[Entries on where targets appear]
╭──
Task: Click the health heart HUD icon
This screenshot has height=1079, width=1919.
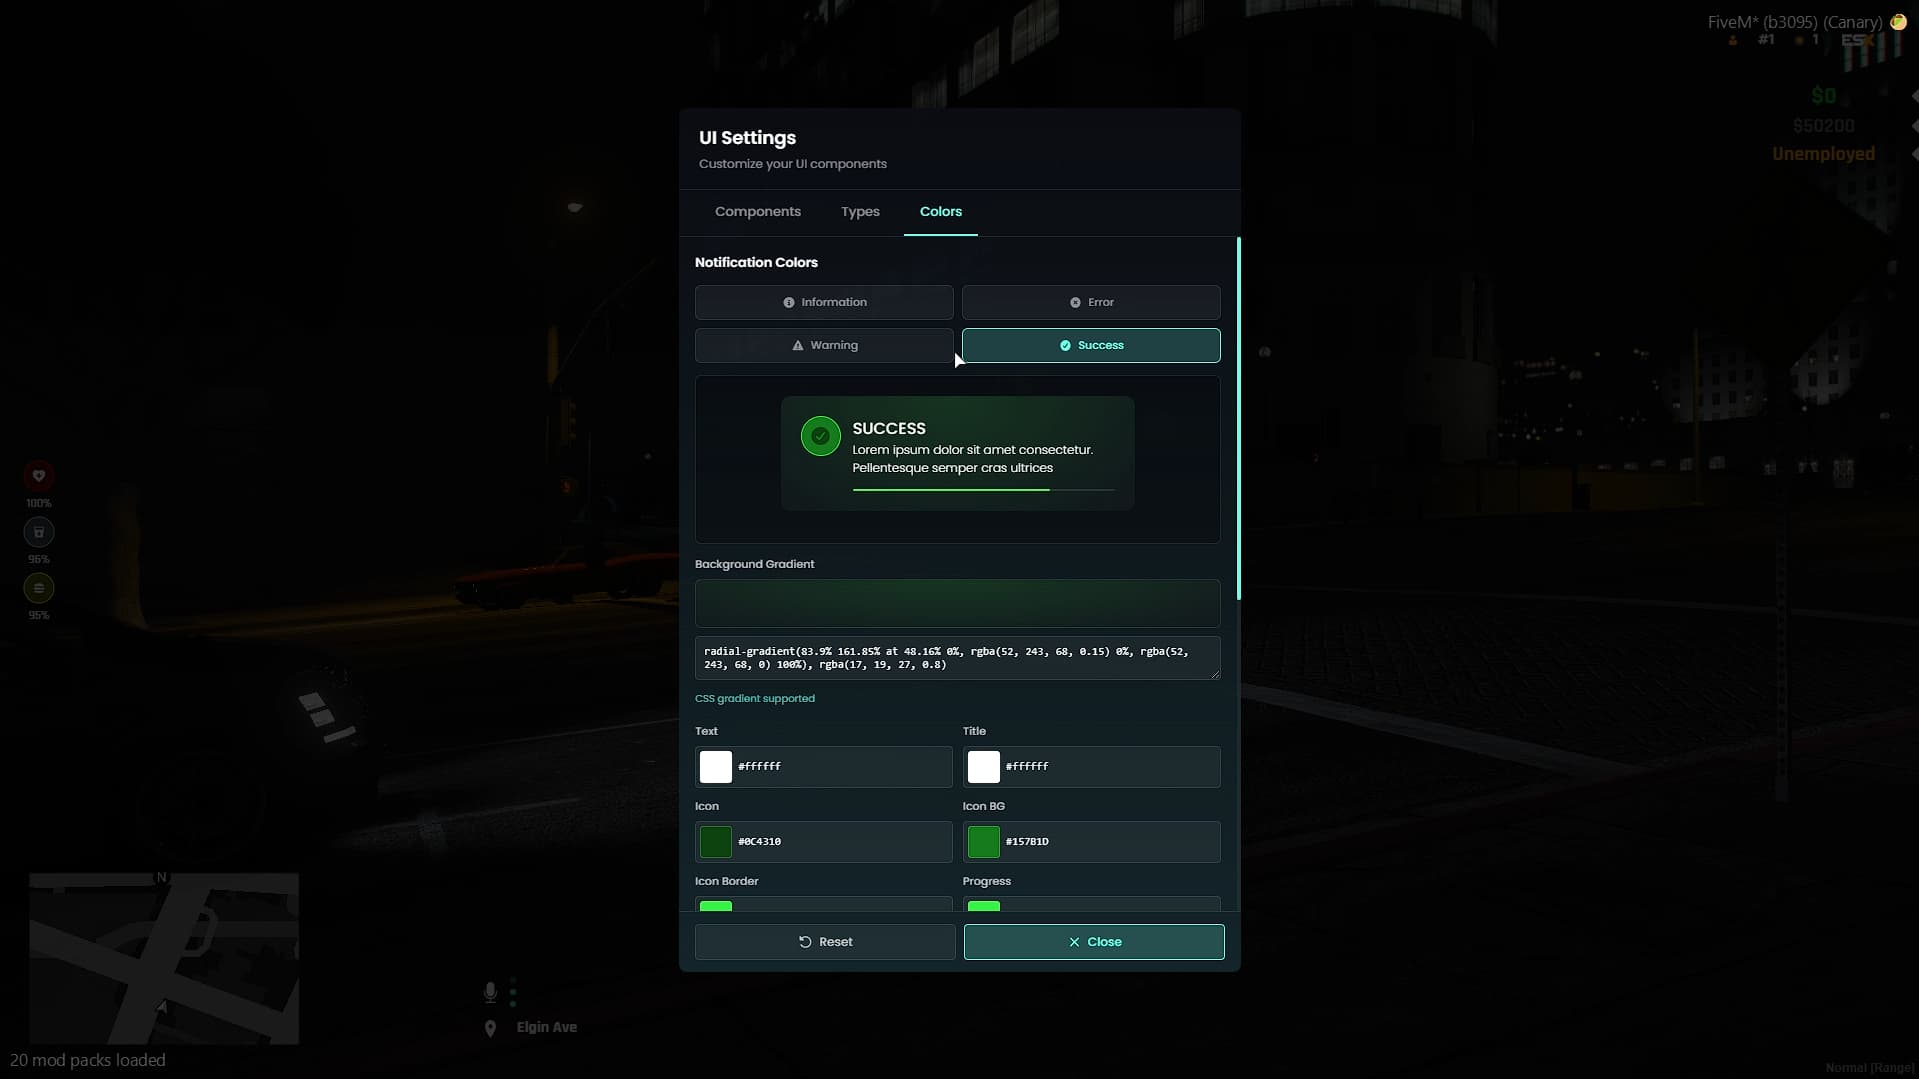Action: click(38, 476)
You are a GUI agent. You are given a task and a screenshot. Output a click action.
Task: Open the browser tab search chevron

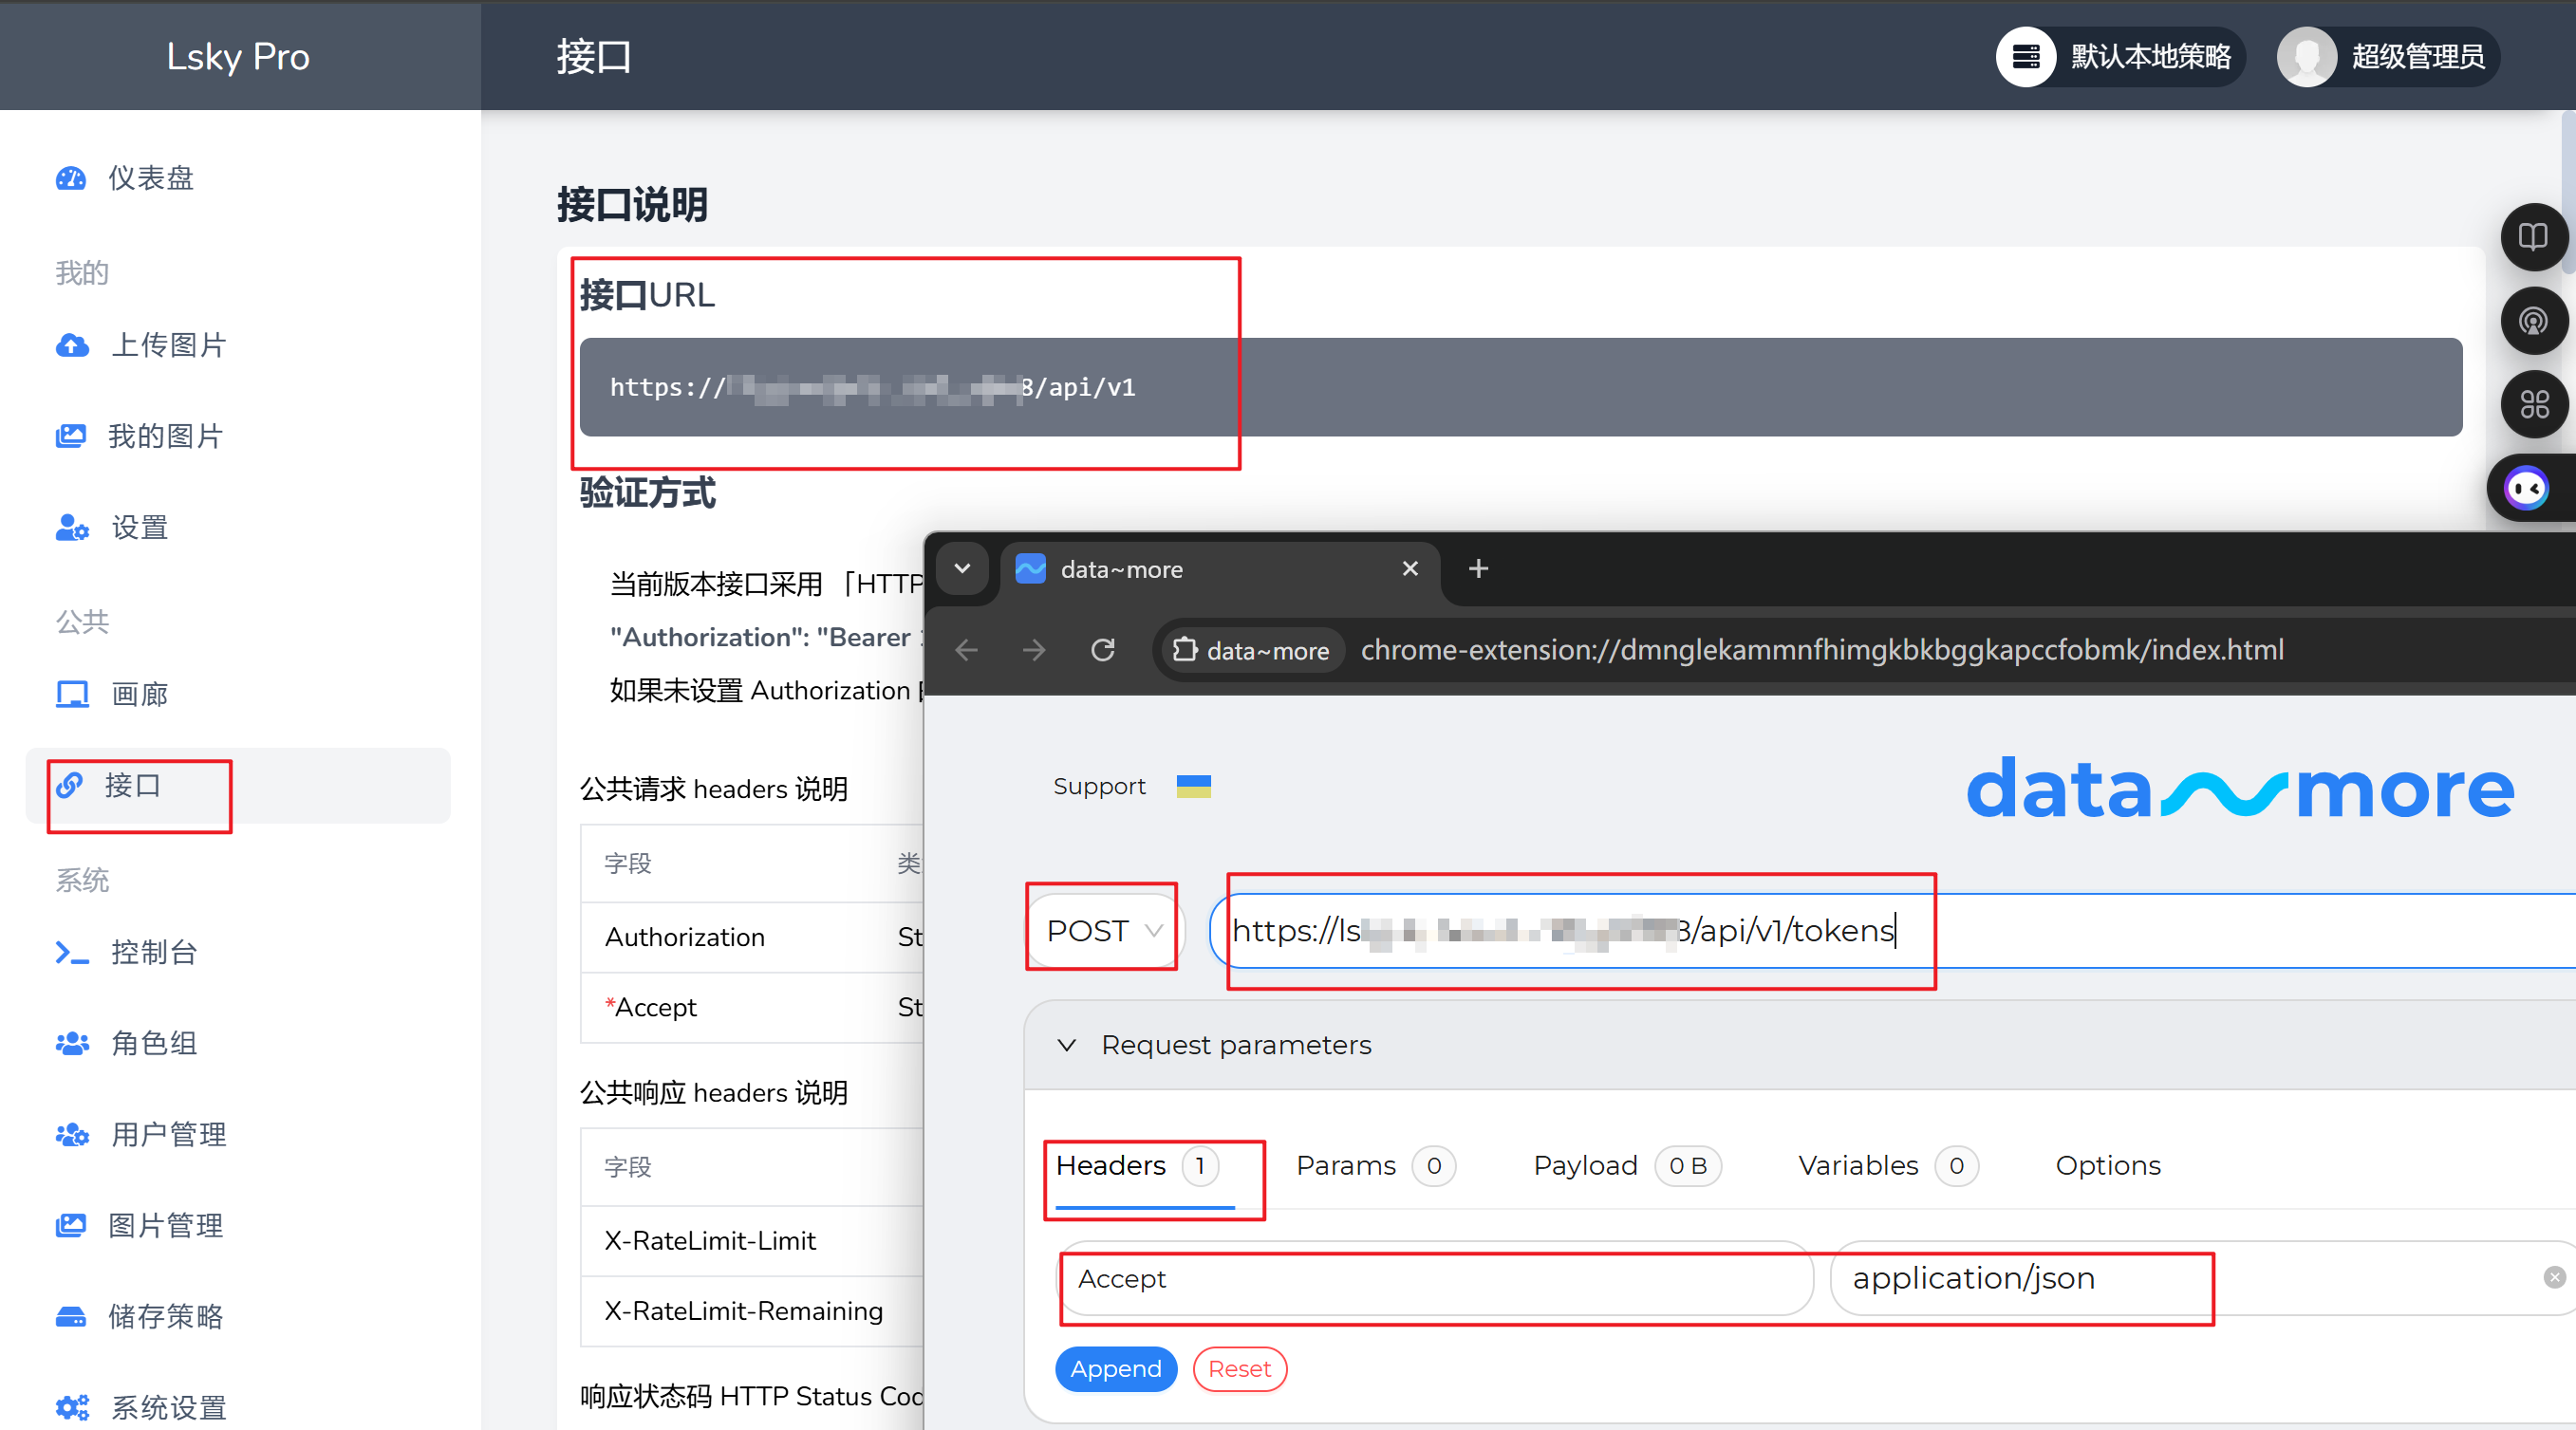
╰──
SET EXERCISE: Convert every line of the entries above into a numbered list, dropping blank lines and omitting the pictures.

RESULT BELOW:
1. Task: Click the health heart HUD icon
2. This screenshot has height=1079, width=1919.
3. Action: click(38, 476)
4. You are a GUI agent. You are given a task and a screenshot. Output a click action.
5. Task: Open the browser tab search chevron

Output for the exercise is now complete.